Speaking from a stand emblazoned with the words “Tibet needs you now”, the Dalai Lama began by speaking in Tibetan to underscore the “threat” to Tibetan culture in Tibet.

“Our culture is under threat of destruction, therefore I want to take this opportunity to speak my own language,” the 76-year old Tibetan leader said. “Archaeological findings indicate that Tibetan history dates back 3-4000 years. We Tibetans must not forget our identity, for our blood, flesh and bones come from Tibet.”

The Dalai Lama, who is on an 11-day visit to Austria and met Chancellor Werner Faymann, stressed on the need to preserve Tibetan language as it carries the “most complete and thorough” translations of Buddhist knowledge.

“This (Tibetan written language) is a treasure for the world, not only for Tibetans,” His Holiness said. “And when we talk about preserving Tibetan Buddhist culture, I don’t mean just paying respects before a Buddhist image, but putting the teachings into practice and trying to live as good human beings.”

The exiled Tibetan leader also spoke on the importance of protecting Tibet’s environment and expressed his gratitude for the mass turn out at the rally, calling it “extremely valuable.”

“Because of our Buddhist culture, we are committed to the principle of non-violence. We are an example of a small community who have remained dedicated to pursuing our struggle through non-violent means, which is why your support is so extremely valuable and I want to tell you how much I appreciate it.”

Speaking after the Dalai Lama, Kalon Tripa Dr Lobsang Sangay sent out a message of hope that Tibet’s time will come soon.

“Our time will come, it is close. Democracy is universal,” said Dr Sangay, who had flown in to address the rally.

He referred to the Arab Spring uprisings that toppled veteran dictators in Libya, Egypt and Tunisia as well as Myanmar pro-democracy leader Aung San Suu Kyi who was released from seven straight years of house arrest in November 2010 and has now been issued with a passport, enabling her to travel abroad for the first time in 24 years.

Jointly organised by a group of Tibetan communities, the European Solidarity Rally for Tibet, was aimed at highlighting the worsening human rights situation inside Tibet.

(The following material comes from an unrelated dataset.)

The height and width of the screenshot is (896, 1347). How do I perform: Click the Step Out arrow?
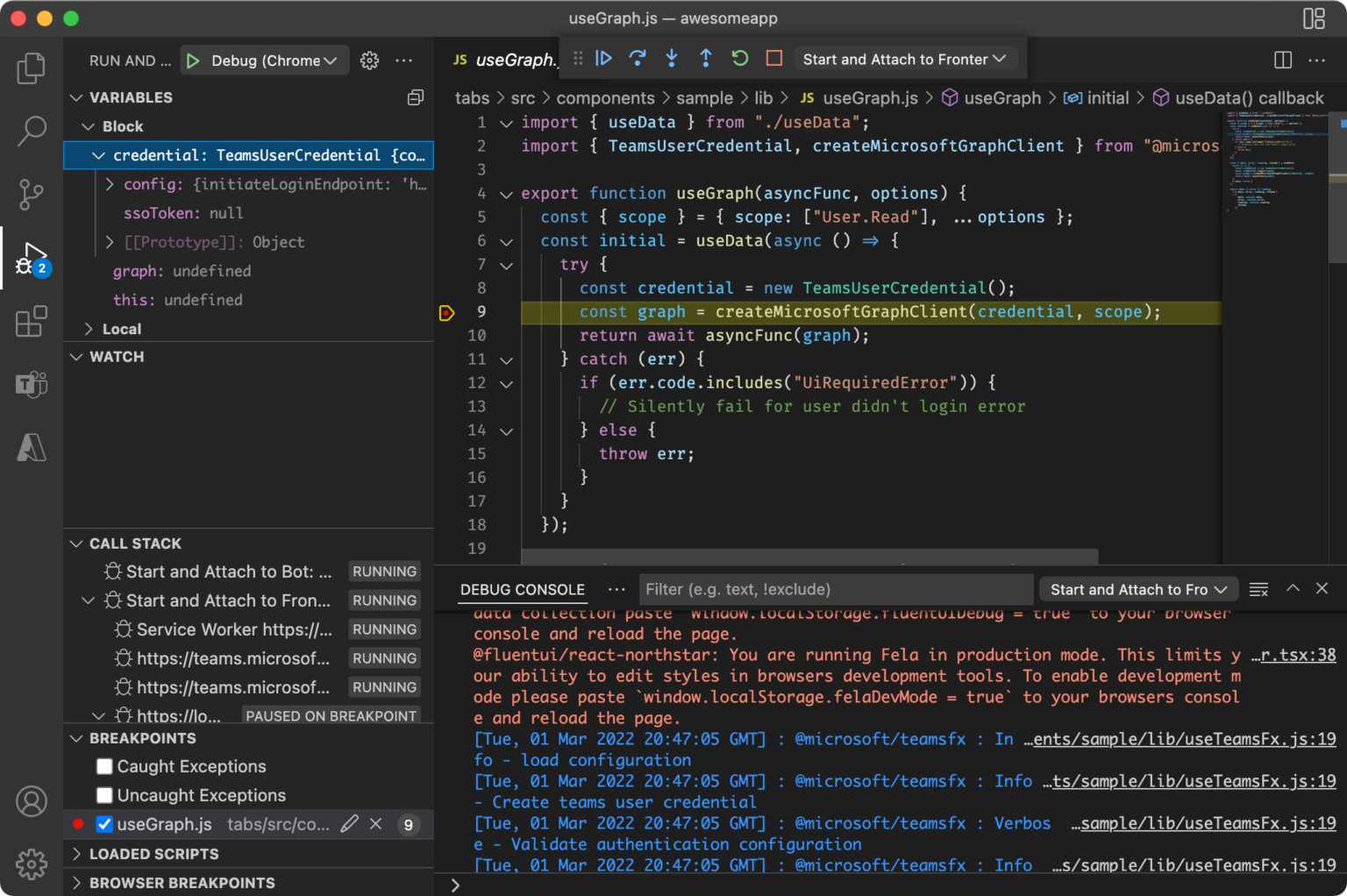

Organisers said that the solidarity rally will urge Governments of the Member States of the European Union to jointly express “strong concern” to the Chinese government at their “highest political levels,” to increase pressure on China to agree to a “high level EU delegation visit” to Tibetan areas, and to appoint a EU Special Coordinator for Tibetan issues.

The fiery wave of self-immolation protests in Tibet has witnessed 35 Tibetans torch their bodies demanding freedom in Tibet and the return of Tibetan spiritual leader His Holiness the Dalai Lama from exile. Mass protests in recent months have been violently suppressed following a call for “war” on peaceful protests by senior Chinese leaders.

Source: Phayul.com





Dalai Lama awarded 2012 Templeton Prize for spiritual work

1 04 2012

Tibet’s Buddhist leader the Dalai Lama has won the 2012 Templeton Prize worth US$1.7-million for his work affirming the spiritual dimension of life, the U.S.-based John Templeton Foundation said on Thursday.

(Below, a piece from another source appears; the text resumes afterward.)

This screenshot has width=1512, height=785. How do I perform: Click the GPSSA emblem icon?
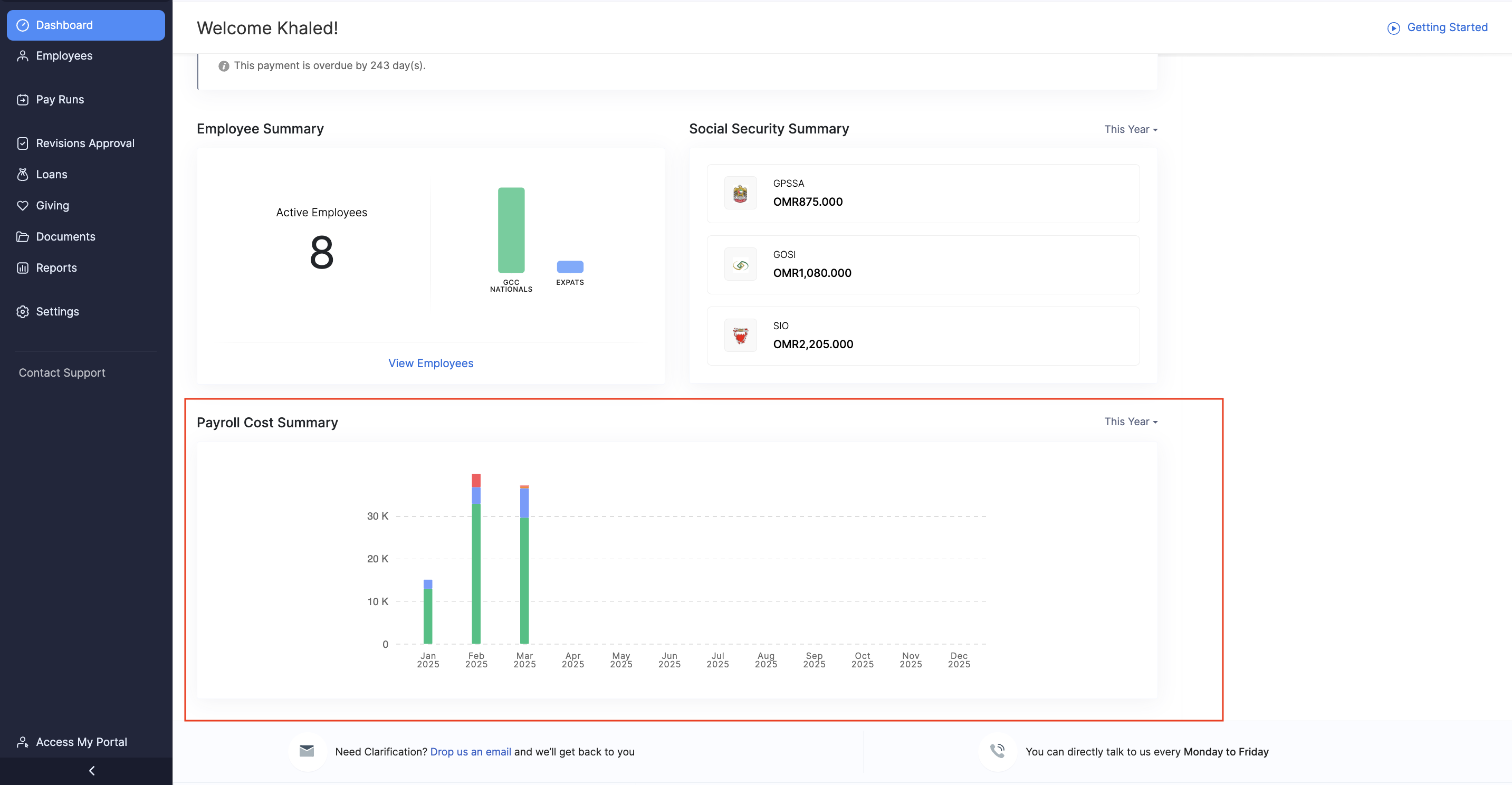(740, 193)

The spiritual leader “vigorously focused on the connections between the investigative traditions of science and Buddhism as a way to better understand and advance what both disciplines might offer the world”, the foundation said in a statement.

Specifically, he encourages serious scientific investigative reviews of the power of compassion and its broad potential to address the world’s fundamental problems – a theme at the core of his teachings and a cornerstone of his immense popularity.

Within that search, the “big questions” he raises – such as “Can compassion be trained or taught?” – reflect the deep interest of the founder of the Templeton Prize, the late Sir John Templeton, in seeking to bring scientific methods to the study of spiritual claims and thus foster the spiritual progress that the Prize has recognized for the past 40 years.